What this ultimately means is that a list of users and group memberships exist inside of the Azure Databricks service that is clear and separate from any setup inside of Azure Active Directory. So the question becomes, how do you build/maintain this configuration in Databricks, ideally drawing from your Azure active directory tenant? This is the purpose of SCIM integration.
Quoting the official standard (https://tools.ietf.org/html/rfc7643)
“The System for Cross-domain Identity Management (SCIM) specifications are designed to make identity management in cloud-based applications and services easier.
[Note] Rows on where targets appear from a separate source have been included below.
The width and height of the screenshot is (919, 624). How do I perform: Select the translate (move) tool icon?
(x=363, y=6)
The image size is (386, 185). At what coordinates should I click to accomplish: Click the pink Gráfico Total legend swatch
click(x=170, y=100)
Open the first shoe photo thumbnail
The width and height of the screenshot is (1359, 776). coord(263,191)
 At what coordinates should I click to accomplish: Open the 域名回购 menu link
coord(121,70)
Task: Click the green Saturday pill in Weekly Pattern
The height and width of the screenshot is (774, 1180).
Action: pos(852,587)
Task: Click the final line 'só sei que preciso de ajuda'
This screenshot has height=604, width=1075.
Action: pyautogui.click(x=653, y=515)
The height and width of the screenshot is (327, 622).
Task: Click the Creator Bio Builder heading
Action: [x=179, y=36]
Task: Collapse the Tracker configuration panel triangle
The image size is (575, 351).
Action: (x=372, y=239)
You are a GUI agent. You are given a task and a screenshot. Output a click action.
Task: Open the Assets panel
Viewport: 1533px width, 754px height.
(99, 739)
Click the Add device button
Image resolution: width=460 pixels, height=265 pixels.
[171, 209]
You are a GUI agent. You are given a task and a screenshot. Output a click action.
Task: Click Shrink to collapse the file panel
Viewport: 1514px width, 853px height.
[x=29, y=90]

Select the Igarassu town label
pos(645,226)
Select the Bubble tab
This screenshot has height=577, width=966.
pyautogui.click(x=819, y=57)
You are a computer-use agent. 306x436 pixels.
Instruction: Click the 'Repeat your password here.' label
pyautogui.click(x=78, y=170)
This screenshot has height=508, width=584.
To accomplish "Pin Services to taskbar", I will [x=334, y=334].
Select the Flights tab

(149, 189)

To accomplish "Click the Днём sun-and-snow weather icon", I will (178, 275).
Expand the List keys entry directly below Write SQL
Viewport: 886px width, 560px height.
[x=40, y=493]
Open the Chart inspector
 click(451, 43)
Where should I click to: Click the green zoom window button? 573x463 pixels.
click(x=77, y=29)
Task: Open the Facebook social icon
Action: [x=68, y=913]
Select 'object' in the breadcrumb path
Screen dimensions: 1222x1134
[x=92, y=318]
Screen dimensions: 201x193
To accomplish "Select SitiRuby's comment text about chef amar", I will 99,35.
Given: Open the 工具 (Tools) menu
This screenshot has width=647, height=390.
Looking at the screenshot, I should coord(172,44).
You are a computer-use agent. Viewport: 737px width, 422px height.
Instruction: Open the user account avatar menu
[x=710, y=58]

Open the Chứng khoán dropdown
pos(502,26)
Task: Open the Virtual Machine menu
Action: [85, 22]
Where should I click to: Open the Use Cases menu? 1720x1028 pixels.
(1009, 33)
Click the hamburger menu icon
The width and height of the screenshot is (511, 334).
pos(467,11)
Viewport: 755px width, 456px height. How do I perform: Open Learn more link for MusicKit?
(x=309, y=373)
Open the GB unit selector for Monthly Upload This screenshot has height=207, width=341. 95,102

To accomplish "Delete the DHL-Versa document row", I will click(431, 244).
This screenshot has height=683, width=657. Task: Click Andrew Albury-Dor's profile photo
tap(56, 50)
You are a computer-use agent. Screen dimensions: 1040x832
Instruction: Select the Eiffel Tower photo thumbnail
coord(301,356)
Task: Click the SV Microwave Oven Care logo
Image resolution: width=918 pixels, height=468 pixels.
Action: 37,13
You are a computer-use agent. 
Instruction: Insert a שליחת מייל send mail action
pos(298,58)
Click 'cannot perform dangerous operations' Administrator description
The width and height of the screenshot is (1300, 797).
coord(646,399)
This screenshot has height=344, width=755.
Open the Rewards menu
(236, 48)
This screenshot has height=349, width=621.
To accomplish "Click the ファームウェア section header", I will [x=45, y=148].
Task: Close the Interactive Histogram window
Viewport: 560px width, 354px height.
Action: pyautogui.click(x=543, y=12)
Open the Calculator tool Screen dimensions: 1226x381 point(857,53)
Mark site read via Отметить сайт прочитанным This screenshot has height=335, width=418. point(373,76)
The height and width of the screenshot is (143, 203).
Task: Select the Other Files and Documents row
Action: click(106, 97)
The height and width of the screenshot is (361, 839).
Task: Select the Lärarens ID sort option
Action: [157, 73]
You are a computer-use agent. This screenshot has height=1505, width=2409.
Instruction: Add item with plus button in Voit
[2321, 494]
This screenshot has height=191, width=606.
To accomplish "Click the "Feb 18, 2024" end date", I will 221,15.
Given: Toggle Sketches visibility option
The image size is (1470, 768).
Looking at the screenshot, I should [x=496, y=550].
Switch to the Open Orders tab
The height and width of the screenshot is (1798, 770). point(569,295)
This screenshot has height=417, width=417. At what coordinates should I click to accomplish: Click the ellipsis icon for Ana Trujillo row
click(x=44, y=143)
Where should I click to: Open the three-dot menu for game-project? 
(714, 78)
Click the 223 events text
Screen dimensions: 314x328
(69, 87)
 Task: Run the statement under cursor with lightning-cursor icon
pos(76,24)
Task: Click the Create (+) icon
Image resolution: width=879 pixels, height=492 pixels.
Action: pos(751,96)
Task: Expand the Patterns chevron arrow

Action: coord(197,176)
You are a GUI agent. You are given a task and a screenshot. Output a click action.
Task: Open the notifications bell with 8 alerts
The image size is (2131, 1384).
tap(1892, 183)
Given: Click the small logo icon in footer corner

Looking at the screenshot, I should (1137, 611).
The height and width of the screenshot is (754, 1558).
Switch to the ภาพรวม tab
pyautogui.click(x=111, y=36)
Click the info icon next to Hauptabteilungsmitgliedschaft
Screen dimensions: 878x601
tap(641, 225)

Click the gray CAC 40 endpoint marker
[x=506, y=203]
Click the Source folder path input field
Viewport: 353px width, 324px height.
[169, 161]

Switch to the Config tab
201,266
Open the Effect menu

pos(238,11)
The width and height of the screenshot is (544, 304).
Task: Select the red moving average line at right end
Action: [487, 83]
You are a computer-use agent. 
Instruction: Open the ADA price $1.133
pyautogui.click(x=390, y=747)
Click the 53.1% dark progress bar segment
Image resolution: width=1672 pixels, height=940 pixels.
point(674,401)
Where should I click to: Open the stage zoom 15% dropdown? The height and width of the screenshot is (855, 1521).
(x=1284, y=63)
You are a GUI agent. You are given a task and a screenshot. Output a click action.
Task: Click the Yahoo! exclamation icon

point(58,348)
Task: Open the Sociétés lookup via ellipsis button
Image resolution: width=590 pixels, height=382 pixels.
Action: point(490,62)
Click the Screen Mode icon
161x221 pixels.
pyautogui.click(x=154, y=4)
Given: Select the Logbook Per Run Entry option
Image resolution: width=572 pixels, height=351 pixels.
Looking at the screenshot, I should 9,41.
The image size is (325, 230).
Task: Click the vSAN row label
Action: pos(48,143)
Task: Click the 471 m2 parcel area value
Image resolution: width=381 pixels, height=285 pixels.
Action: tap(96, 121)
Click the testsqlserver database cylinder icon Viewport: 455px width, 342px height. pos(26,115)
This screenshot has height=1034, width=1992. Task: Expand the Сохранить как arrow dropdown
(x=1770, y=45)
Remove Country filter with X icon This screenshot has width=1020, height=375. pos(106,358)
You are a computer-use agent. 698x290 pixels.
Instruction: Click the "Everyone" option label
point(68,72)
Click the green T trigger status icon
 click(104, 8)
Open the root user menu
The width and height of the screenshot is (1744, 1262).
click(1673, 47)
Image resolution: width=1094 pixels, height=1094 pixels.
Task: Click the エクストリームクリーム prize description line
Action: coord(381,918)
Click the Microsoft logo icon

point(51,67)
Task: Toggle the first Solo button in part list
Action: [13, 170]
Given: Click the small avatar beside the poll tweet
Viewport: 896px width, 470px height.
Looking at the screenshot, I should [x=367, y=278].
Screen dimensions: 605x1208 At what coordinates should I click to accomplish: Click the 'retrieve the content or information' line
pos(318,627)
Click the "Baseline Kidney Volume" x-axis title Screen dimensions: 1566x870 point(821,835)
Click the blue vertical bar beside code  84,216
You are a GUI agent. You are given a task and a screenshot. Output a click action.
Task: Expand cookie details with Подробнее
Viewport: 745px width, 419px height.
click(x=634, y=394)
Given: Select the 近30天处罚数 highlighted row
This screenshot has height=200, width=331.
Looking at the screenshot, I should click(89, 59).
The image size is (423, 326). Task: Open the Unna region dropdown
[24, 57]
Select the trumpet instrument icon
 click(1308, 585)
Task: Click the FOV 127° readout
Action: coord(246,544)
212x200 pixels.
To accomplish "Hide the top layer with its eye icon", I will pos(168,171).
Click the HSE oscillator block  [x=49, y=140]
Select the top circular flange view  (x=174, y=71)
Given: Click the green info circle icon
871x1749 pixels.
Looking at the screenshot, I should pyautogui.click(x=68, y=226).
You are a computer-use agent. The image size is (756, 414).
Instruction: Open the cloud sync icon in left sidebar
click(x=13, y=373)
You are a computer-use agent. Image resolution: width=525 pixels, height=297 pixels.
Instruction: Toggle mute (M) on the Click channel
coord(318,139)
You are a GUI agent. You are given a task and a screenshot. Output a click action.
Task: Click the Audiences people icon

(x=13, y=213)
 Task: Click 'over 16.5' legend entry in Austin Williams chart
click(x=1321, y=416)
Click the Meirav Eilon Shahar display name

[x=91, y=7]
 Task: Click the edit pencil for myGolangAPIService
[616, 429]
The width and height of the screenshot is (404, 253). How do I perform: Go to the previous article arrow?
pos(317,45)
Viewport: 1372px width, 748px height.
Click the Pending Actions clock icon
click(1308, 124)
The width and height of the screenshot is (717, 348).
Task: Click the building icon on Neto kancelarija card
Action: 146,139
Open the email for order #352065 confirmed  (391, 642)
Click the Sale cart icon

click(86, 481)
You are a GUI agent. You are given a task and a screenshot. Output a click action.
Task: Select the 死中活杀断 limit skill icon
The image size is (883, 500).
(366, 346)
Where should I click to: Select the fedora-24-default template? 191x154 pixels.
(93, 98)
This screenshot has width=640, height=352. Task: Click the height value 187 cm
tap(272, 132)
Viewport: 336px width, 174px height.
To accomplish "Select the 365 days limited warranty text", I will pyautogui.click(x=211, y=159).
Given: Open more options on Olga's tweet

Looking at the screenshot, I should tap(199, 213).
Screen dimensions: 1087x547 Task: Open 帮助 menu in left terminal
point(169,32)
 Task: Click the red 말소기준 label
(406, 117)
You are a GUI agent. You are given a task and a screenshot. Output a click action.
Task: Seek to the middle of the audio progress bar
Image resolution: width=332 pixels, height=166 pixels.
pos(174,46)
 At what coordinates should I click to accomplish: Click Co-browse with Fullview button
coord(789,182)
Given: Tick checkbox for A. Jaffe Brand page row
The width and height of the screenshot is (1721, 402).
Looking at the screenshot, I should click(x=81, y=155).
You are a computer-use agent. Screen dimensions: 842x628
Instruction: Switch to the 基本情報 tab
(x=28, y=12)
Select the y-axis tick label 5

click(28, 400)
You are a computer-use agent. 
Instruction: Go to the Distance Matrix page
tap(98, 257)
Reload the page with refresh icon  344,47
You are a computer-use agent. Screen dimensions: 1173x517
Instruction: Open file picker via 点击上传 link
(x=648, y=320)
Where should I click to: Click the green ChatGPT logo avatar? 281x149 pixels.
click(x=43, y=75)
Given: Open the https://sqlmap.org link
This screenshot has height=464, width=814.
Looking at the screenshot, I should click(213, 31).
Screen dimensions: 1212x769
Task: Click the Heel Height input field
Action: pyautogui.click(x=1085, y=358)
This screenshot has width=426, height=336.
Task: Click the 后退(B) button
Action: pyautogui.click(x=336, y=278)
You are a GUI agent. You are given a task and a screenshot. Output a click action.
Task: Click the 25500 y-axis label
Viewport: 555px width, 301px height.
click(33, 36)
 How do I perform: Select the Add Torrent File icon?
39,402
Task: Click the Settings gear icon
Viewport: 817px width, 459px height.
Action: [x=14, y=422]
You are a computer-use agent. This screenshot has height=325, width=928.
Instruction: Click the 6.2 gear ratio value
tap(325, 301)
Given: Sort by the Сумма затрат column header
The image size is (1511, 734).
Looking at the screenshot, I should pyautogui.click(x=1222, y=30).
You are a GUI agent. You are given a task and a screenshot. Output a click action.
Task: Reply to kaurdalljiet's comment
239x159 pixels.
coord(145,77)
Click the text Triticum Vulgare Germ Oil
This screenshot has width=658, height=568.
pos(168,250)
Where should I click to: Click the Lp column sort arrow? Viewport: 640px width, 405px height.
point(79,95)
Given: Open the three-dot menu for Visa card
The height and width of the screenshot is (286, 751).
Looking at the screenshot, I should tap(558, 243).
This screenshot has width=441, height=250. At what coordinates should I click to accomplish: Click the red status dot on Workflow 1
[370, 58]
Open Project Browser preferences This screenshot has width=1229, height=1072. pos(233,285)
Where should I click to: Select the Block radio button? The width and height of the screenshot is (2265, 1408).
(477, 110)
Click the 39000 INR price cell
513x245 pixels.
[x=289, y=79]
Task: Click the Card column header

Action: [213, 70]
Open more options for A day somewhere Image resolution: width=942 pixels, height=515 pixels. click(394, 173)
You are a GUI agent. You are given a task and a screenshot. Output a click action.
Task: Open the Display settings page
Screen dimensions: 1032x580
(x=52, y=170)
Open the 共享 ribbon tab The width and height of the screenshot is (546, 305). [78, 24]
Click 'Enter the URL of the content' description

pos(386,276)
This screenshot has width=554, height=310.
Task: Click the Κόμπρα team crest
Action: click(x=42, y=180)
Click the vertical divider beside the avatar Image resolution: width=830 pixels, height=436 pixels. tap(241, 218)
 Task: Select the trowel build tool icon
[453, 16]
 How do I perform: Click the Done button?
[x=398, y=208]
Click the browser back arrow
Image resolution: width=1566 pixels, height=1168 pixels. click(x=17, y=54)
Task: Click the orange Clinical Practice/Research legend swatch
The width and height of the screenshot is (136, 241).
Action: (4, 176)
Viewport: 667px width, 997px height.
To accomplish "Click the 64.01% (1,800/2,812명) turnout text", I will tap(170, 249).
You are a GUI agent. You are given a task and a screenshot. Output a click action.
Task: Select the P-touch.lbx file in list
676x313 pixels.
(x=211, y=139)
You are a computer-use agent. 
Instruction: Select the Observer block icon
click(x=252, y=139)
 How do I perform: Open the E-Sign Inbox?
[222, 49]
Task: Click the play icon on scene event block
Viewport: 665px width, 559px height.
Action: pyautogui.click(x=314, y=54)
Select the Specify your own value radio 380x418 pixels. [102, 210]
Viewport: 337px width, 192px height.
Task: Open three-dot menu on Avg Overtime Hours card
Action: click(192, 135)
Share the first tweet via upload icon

The specification suite builds upon experience with existing schemas and deployments, placing specific emphasis on simplicity of development and integration, while applying existing authentication, authorization, and privacy models. Its intent is to reduce the cost and complexity of user management operations by providing a common user schema and extension model as well as binding documents to provide patterns for exchanging this schema using HTTP.”
Unlike authentication systems (such as SAML2 or WebSSO), the SCIM protocol and schema is focused on moving user and group data around cloud systems. Within the realm on SCIM, we talk about triggers, flows, and actors, all in relation to how authentication “data” can be moved and synchronized between cloud systems.
While a full discussion of SCIM is out of scope here, I’d like to point you to https://tools.ietf.org/html/rfc7642 which has a broad discussion about SCIM and it’s use cases. I’ll quote a bit here:
Create SCIM Identity Resource - Service On-boarding Trigger: A “create SCIM identity resource” trigger is a service on-boarding activity in which a business action such as a new hire or new service subscription is initiated by one of the SCIM Actors. In the protocol itself, service on-boarding may well be implemented via the same resource PUT method as a service change. This is particular to the implementation, and not to the use cases that drive that implementation.
Update SCIM Identity Resource - Service Change Trigger: An “update SCIM identity resource” trigger is a service change activity as a result of an identity moving or changing its service level. An “update SCIM identity” trigger might be the result of a change in a service subscription level or a change to key identity data used to denote a service subscription level. Password changes are specifically called out from other more general identity attribute changes as they are considered to have specific use-case differences.
Delete SCIM Identity Resource - Service Termination Trigger: A “delete SCIM identity resource” trigger represents a specific and deliberate action to remove an identity from a given SCIM service point. At this stage, it is unclear if the SCIM protocol needs to identify a separate protocol exchange for service suspension actions. This may be relevant as target services usually differentiate between these results and thus may require separate resource representations.
Single Sign-On (SSO) Trigger - Service Access Request: A “Single Sign-On” trigger is a special class of activity in which a Create or Update trigger is initiated during an SSO operational flow. The implication here is that, as the result of a service access request by the end user (SSO), defined SCIM protocol exchanges can be used to initiate SCIM resource CRUD operations somewhere in the service cloud.
While Azure Databricks offers a SCIM API (https://docs.microsoft.com/en-us/azure/databricks/dev-tools/api/latest/scim) we luckily don’t have to build our own provider and our own flows. Azure Active Directory has hooks from a SCIM perspective that automatically takes changes and synchronize them to your Databricks workspace. Detailed documentation can be found here:
A couple of important notes:
In conclusion, SCIM integration is an effective way to help manage your Azure Databricks from a user and group perspective. Even though you can’t sync permissions/entitlements, you can link Azure Databricks permissions to groups to make the cycle complete. Being tied to Azure Active Directory makes it easy to fit Databricks access provisioning in to your other onboard/offboarding user flows.